Düsseldorf Das verschollene Album von Thomas Dinger

Düsseldorf · Der La Düsseldorf-Musiker Thomas Dinger produzierte kurz vor seinem Tod vor mehr als zehn Jahren ein Soloalbum. Es erscheint vorerst nur in Japan.

 Thomas Dinger im Jahr 1999 am Rhein, aufgenommen von seinem Bruder Klaus.

Thomas Dinger im Jahr 1999 am Rhein, aufgenommen von seinem Bruder Klaus.

Foto: Klaus Dinger

Manchmal gibt es solche Überraschungen, dann findet man eine Flaschenpost aus der musikalischen Vergangenheit. Gerade ist das wieder passiert, ganz unverhofft: Von Thomas Dinger erscheint nämlich eine CD mit unveröffentlichtem Material, das der Musiker, der einst bei Neu! und La Düsseldorf spielte, im Jahr 2000 aufgenommen hat — zwei Jahre, bevor er an einer Leberkrankheit starb.
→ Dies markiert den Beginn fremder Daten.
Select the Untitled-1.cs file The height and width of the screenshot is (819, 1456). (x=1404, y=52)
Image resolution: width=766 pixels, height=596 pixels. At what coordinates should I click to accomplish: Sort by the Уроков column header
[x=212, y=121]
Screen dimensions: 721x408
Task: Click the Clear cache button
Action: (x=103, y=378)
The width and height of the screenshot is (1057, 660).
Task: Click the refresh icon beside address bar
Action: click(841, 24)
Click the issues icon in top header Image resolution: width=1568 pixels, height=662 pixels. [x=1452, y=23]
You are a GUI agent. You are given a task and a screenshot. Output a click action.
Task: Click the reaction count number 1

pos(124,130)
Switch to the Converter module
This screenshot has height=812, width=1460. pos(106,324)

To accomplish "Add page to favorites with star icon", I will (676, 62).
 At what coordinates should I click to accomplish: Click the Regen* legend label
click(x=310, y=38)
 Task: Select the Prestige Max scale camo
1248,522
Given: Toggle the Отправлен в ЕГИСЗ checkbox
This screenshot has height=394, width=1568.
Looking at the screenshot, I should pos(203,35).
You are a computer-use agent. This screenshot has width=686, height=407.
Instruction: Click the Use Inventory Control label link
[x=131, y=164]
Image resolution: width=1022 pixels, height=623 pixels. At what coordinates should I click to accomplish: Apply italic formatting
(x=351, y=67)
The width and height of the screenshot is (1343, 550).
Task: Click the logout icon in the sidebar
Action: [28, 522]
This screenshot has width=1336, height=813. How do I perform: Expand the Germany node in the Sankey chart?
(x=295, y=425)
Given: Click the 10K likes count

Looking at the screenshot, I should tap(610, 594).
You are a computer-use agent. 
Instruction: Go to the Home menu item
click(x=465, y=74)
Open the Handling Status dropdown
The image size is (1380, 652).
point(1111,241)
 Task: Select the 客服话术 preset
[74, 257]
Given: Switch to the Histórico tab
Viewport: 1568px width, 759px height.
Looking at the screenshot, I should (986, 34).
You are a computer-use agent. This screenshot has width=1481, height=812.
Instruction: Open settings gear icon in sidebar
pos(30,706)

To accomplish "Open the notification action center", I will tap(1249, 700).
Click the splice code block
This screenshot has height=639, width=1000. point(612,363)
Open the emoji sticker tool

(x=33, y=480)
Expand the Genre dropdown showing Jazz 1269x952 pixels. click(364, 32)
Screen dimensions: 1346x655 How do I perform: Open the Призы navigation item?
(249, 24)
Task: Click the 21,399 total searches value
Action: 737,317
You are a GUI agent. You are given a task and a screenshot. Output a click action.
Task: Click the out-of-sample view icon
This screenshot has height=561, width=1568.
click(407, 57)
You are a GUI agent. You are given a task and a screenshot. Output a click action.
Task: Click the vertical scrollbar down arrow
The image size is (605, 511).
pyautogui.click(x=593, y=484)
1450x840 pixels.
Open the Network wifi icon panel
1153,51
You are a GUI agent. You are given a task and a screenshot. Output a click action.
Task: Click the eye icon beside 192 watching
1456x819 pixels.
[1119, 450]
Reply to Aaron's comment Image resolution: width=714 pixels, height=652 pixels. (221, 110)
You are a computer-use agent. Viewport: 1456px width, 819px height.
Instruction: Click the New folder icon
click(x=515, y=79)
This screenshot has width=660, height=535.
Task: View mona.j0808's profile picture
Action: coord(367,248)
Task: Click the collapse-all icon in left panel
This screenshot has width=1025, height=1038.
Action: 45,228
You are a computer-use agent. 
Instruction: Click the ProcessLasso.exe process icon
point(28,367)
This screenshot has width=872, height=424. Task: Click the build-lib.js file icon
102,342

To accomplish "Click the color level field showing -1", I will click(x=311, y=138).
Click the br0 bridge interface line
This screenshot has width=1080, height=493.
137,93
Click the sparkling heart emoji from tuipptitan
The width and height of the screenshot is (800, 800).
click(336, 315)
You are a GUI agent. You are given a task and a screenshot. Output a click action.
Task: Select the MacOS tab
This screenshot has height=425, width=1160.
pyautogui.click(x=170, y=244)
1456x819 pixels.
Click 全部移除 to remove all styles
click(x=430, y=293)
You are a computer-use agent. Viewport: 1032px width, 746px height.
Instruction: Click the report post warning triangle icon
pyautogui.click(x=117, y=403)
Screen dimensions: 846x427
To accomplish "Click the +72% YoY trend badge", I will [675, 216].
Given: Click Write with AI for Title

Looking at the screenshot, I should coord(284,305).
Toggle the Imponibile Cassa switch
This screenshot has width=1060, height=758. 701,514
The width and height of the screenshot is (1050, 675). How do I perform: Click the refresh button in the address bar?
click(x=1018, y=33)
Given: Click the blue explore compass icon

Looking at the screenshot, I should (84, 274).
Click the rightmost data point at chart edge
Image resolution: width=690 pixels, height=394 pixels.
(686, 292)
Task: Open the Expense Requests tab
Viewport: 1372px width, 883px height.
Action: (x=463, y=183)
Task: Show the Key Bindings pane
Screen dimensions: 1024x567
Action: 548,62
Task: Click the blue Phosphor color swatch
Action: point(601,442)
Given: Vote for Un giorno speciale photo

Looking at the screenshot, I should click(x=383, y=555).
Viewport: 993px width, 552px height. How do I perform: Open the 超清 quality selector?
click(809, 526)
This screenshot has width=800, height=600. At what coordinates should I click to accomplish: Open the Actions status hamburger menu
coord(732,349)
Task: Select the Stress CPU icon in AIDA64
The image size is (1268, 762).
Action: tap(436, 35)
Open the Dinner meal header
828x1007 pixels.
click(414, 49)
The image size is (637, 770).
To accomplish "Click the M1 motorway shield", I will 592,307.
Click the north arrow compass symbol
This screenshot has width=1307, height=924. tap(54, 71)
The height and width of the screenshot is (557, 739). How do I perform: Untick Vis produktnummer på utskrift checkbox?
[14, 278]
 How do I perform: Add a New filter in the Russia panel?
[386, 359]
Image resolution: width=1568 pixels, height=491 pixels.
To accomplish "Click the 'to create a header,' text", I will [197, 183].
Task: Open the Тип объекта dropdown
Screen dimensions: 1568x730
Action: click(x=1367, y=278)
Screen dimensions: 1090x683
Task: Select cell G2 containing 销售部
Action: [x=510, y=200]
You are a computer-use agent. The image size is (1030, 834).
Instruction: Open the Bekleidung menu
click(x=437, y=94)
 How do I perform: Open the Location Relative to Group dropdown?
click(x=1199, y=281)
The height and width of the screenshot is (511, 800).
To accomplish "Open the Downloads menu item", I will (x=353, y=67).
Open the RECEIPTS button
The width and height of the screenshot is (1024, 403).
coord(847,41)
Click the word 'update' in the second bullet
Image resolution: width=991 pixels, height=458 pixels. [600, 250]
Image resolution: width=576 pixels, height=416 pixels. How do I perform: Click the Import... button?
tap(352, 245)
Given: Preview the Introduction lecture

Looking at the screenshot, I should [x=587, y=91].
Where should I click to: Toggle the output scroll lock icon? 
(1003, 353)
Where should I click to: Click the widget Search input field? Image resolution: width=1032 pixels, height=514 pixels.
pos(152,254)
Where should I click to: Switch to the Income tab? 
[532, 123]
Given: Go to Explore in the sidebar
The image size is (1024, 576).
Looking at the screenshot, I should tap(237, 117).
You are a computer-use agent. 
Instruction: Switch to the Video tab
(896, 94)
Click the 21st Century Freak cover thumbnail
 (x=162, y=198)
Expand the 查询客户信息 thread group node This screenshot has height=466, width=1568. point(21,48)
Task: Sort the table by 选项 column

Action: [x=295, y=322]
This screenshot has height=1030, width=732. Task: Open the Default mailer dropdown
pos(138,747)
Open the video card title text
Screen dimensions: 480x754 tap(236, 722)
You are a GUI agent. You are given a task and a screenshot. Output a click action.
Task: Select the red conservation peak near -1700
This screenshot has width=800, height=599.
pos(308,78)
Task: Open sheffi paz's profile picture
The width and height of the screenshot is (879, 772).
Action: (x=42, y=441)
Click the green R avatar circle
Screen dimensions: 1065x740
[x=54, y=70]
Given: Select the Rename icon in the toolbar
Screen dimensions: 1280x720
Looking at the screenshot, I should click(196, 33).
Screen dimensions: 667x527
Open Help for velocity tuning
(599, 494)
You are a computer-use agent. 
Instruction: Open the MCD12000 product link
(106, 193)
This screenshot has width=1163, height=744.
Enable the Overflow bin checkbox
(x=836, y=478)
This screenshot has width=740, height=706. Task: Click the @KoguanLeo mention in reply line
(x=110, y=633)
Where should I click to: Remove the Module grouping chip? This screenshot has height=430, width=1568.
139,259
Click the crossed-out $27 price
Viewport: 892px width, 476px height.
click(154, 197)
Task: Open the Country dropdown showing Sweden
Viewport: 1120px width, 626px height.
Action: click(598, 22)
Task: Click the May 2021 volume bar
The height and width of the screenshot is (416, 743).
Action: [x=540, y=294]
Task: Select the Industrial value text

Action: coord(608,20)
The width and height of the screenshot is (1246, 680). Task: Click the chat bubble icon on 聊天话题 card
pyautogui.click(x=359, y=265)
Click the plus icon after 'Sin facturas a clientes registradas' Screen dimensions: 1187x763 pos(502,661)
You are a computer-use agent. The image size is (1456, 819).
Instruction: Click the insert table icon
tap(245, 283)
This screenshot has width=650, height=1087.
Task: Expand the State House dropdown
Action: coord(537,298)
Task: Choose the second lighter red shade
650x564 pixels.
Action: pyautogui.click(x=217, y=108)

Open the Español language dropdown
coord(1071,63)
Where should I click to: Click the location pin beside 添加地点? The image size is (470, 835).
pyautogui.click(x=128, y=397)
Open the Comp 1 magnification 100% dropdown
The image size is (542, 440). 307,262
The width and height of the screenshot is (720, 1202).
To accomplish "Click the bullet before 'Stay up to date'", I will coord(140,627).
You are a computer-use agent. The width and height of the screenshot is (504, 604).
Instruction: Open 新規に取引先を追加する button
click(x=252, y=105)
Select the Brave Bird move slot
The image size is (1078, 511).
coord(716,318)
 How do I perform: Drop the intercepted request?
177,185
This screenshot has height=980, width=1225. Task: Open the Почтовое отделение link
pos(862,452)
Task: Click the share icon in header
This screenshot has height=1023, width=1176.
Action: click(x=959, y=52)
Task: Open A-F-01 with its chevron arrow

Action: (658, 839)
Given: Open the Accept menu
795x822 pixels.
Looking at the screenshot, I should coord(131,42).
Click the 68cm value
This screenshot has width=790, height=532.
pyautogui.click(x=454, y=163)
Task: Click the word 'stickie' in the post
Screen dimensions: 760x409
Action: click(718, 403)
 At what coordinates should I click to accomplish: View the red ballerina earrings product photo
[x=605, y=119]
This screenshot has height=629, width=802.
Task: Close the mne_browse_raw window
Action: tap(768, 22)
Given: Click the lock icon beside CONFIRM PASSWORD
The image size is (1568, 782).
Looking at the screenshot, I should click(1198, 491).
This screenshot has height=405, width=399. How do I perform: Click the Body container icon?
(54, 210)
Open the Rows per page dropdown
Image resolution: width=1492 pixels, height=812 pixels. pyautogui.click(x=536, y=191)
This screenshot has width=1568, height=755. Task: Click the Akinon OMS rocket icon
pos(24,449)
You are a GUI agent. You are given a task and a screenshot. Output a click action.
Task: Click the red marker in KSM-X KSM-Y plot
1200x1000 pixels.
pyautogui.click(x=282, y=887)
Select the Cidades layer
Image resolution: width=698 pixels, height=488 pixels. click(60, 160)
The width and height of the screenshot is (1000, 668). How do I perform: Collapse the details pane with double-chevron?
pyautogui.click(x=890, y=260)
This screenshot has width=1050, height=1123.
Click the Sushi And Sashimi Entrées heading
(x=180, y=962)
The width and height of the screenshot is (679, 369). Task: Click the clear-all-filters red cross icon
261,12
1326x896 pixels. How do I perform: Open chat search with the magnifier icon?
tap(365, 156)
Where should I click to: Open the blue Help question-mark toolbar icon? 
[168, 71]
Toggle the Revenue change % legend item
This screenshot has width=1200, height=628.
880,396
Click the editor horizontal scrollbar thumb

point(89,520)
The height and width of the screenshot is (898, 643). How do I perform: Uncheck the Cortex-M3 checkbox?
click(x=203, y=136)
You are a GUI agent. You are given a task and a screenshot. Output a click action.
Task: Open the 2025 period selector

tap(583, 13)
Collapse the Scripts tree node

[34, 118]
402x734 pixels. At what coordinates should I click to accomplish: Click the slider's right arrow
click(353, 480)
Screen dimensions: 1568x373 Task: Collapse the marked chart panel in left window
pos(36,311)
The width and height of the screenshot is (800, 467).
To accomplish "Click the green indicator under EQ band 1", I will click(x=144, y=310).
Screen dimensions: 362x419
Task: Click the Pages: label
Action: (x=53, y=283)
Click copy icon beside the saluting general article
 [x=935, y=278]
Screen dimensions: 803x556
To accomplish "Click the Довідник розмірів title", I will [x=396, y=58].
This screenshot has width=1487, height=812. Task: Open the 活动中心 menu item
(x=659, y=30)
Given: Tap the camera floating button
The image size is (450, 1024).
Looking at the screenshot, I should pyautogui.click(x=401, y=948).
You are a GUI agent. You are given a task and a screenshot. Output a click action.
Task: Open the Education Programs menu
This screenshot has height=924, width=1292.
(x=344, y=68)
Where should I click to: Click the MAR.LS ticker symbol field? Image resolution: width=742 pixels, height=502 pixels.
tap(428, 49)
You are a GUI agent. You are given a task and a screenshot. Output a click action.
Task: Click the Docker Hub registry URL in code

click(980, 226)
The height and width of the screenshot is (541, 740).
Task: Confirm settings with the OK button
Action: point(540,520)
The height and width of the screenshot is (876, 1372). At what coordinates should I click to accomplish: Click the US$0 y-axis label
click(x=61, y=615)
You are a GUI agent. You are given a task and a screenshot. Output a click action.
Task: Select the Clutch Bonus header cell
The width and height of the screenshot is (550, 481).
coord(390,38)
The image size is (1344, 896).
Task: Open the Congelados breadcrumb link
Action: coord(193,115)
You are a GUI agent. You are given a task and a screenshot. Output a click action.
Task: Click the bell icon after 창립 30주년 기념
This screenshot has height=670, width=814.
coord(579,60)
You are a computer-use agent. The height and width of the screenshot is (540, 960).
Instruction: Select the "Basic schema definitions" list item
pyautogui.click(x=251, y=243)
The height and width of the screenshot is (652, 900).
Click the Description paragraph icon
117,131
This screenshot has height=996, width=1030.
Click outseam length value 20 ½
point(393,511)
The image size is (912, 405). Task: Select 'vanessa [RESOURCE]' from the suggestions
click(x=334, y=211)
Das Album ist schlicht "2000" betitelt. Auf dem Cover sieht man ein wehmütig verblasstes Polaroid, das Dingers großer Bruder Klaus 1999 gemacht hat: Es zeigt den damals 47 Jahre alten Thomas Dinger am Rhein, schon sehr krank, den Blick auf den Fluss gerichtet. Thomas und Klaus hatten 1975 auf der dritten und letzten Platte von Neu! zusammen gespielt, sie gründeten mit Hans Lampe die Band La Düsseldorf, deren Musik von David Bowie als "Soundtrack der 80er Jahre" bezeichnet wurde. Aber die Brüder stritten sich auch, heftig sogar, und Anfang der 80er Jahre floh Thomas Dinger nach Südfrankreich, um einfach mal seine Ruhe zu haben und ein Soloalbum zu produzieren.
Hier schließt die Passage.